Stored data

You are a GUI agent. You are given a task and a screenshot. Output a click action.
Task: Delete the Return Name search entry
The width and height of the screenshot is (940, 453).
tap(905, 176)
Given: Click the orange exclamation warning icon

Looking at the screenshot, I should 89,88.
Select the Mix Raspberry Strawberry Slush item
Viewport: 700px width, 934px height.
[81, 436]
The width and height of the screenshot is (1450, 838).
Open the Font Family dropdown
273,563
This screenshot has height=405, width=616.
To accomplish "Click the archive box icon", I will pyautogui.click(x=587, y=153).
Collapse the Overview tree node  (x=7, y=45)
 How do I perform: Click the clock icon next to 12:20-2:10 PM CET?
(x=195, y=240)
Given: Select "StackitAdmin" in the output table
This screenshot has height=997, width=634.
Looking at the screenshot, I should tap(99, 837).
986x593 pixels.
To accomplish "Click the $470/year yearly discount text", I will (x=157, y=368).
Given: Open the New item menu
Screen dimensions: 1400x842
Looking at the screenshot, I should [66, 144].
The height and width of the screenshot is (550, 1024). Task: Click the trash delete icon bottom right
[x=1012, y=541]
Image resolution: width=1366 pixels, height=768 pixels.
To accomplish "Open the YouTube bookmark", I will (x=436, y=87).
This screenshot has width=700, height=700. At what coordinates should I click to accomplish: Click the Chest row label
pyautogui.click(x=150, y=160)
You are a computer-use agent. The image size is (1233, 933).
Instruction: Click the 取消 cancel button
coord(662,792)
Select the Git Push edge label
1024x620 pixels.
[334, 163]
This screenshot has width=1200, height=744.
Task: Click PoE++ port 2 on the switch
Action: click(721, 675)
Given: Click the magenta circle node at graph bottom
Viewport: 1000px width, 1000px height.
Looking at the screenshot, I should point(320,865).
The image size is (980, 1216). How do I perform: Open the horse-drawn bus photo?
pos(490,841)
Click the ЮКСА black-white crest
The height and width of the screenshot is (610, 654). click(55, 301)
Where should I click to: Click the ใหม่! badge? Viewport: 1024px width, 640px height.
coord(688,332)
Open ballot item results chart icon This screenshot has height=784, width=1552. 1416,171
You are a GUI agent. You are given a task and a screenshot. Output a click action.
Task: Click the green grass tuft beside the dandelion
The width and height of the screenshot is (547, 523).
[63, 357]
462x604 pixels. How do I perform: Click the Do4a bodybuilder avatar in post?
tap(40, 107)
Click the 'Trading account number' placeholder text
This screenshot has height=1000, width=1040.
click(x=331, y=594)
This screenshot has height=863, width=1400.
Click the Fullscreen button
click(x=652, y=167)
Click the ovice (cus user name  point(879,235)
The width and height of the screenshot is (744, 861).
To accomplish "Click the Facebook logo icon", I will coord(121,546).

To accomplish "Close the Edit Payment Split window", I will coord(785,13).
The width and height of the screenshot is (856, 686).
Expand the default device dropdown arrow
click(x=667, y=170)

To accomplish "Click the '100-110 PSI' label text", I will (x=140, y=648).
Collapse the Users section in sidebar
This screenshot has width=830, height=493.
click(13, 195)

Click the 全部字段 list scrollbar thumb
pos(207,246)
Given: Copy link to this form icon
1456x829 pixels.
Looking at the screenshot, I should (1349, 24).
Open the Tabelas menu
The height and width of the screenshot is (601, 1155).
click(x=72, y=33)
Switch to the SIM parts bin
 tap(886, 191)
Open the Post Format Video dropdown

#### WORK TASK:
Give the entries again, every one of them exactly.

#### REPLY:
You are a GUI agent. You are given a task and a screenshot. Output a click action.
Task: Delete the Return Name search entry
The width and height of the screenshot is (940, 453).
tap(905, 176)
Given: Click the orange exclamation warning icon

Looking at the screenshot, I should 89,88.
Select the Mix Raspberry Strawberry Slush item
Viewport: 700px width, 934px height.
[81, 436]
The width and height of the screenshot is (1450, 838).
Open the Font Family dropdown
273,563
This screenshot has height=405, width=616.
To accomplish "Click the archive box icon", I will pyautogui.click(x=587, y=153).
Collapse the Overview tree node  (x=7, y=45)
 How do I perform: Click the clock icon next to 12:20-2:10 PM CET?
(x=195, y=240)
Given: Select "StackitAdmin" in the output table
This screenshot has height=997, width=634.
Looking at the screenshot, I should tap(99, 837).
986x593 pixels.
To accomplish "Click the $470/year yearly discount text", I will (x=157, y=368).
Given: Open the New item menu
Screen dimensions: 1400x842
Looking at the screenshot, I should [66, 144].
The height and width of the screenshot is (550, 1024). Task: Click the trash delete icon bottom right
[x=1012, y=541]
Image resolution: width=1366 pixels, height=768 pixels.
To accomplish "Open the YouTube bookmark", I will (x=436, y=87).
This screenshot has width=700, height=700. At what coordinates should I click to accomplish: Click the Chest row label
pyautogui.click(x=150, y=160)
You are a computer-use agent. The image size is (1233, 933).
Instruction: Click the 取消 cancel button
coord(662,792)
Select the Git Push edge label
1024x620 pixels.
[334, 163]
This screenshot has width=1200, height=744.
Task: Click PoE++ port 2 on the switch
Action: click(721, 675)
Given: Click the magenta circle node at graph bottom
Viewport: 1000px width, 1000px height.
Looking at the screenshot, I should point(320,865).
The image size is (980, 1216). How do I perform: Open the horse-drawn bus photo?
pos(490,841)
Click the ЮКСА black-white crest
The height and width of the screenshot is (610, 654). click(55, 301)
Where should I click to: Click the ใหม่! badge? Viewport: 1024px width, 640px height.
coord(688,332)
Open ballot item results chart icon This screenshot has height=784, width=1552. 1416,171
You are a GUI agent. You are given a task and a screenshot. Output a click action.
Task: Click the green grass tuft beside the dandelion
The width and height of the screenshot is (547, 523).
[63, 357]
462x604 pixels. How do I perform: Click the Do4a bodybuilder avatar in post?
tap(40, 107)
Click the 'Trading account number' placeholder text
This screenshot has height=1000, width=1040.
click(x=331, y=594)
This screenshot has height=863, width=1400.
Click the Fullscreen button
click(x=652, y=167)
Click the ovice (cus user name  point(879,235)
The width and height of the screenshot is (744, 861).
To accomplish "Click the Facebook logo icon", I will coord(121,546).

To accomplish "Close the Edit Payment Split window", I will coord(785,13).
The width and height of the screenshot is (856, 686).
Expand the default device dropdown arrow
click(x=667, y=170)

To accomplish "Click the '100-110 PSI' label text", I will (x=140, y=648).
Collapse the Users section in sidebar
This screenshot has width=830, height=493.
click(13, 195)

Click the 全部字段 list scrollbar thumb
pos(207,246)
Given: Copy link to this form icon
1456x829 pixels.
Looking at the screenshot, I should (1349, 24).
Open the Tabelas menu
The height and width of the screenshot is (601, 1155).
click(x=72, y=33)
Switch to the SIM parts bin
 tap(886, 191)
Open the Post Format Video dropdown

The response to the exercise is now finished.